MR reimbursement changes lead to shake-up in Japan

August 8, 2006

Demand drops for low-field scanners follows measures introduced to preserve MR quality

Cuts in the reimbursement level for scans performed at field strengths of less than 1.5T look set to result in far fewer low-field MR examinations in Japan.

During spring 2006, officials at the Ministry of Health, Labour, and Welfare (MHLW) introduced new regulations in an attempt to reduce the total number of MR procedures and raise the quality of imaging services. They were concerned that too many MRI machines are used without a radiologist.

Under the old rules, levels of reimbursement varied according to the body part involved, not the field strength. For instance, the rate was 1140 points for a head scan, 1220 for the trunk, and 1160 for the extremities, where one point equaled 10 Yen.

Under the new system, the level is fixed at 1230 points for an examination of any part of the body when a scanner of 1.5T or more is used and at 1080 points below 1.5T. A 13.9% premium now exists for MRI above 1.5T, compared with MRI below 1.5T.

"It is too early to propose any final answers, as everything has just started," said Prof. Hiroshi Fukatsu, a radiologist at Nagoya University Hospital. "The most apparent change so far is that the low-field market is disappearing. But because the threshold of the reimbursement difference is 1.5T, there is no active motivation to purchase 3T instead of 1.5T."

There is a steady demand for 3T among university hospitals, and up to 100 machines may be installed within the next two or three years, but nobody can predict what will happen in the future, he said.

According to Shin Iryo, the monthly Japanese magazine, there were 27 3T MR systems installed in April 2006, compared with only 10 a year earlier.
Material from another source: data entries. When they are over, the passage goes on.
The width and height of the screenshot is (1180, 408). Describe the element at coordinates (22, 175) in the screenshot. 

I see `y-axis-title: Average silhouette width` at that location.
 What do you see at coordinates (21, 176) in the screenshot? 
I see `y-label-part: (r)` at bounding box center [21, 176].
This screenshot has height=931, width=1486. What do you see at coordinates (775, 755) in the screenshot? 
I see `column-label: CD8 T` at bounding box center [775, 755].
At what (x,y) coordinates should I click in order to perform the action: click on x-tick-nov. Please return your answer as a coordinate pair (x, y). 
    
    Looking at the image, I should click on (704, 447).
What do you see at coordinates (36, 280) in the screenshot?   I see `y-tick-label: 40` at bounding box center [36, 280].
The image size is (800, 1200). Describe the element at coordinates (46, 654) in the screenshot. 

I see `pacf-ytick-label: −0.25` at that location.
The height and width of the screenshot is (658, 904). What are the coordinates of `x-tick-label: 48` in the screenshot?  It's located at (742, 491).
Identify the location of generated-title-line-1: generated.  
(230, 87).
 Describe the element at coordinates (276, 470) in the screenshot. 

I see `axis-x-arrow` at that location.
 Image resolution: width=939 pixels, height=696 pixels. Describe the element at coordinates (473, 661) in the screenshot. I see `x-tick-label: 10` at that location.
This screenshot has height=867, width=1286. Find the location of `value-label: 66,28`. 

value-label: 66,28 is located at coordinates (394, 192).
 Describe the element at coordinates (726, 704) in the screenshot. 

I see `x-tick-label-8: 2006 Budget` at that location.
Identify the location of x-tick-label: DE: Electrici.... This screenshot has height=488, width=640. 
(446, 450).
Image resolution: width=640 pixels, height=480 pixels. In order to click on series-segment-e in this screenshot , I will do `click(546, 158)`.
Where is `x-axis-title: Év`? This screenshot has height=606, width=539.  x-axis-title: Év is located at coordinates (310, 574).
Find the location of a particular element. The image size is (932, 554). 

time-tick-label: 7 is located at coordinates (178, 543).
The comparable figures for 1.5T were 2211 and 1946. In April 2006, there were 819 1T scanners, 758 machines of between 0.7T and 0.5T, and 1780 devices at field strengths under 0.5T, totaling 5595.

"It is too early to get a consensus among radiologists about whether 3T should be the standard technique. The majority of hospital managers are selecting 1.5T because of its cost-effectiveness," Fukatsu said. "I guess that for a hospital manager who has a US$3 million budget for an MRI purchase, he or she should buy two 1.5T systems instead of one 3T machine."

He thinks the new rules will encourage hospital managers to shorten the replacement cycle or buy an additional scanner. This means radiologists can deal with better quality images, and they can have more confidence in their interpretations.

Several uncertain factors could have an impact on clinical practice, including the diagnosis procedure combination (DPC) system, which is currently used to reimburse all hospitals with more than 400 beds.

The DPC system is complex but tends to reward examinations performed on an outpatient basis. The system also encourages hospitals to have a large capacity and throughput.

"3T MRI will increase gradually but not so rapidly because the reimbursement rate is the same as that for 1.5T," said Prof. Hironobu Nakamura, a radiologist from Osaka University Medical School. "Additional points for advanced imaging techniques such as acute brain stroke MRI/CT and coronary artery CT were also requested but not accepted by MHLW this year. We are planning to continue our work in these areas."

Reimbursement for CT has also changed. When multislice CT with more than two slices is used, about 20% more income per study is available. Many hospitals have ordered four-slice CT, which is particularly cost-effective due to the changes, he said.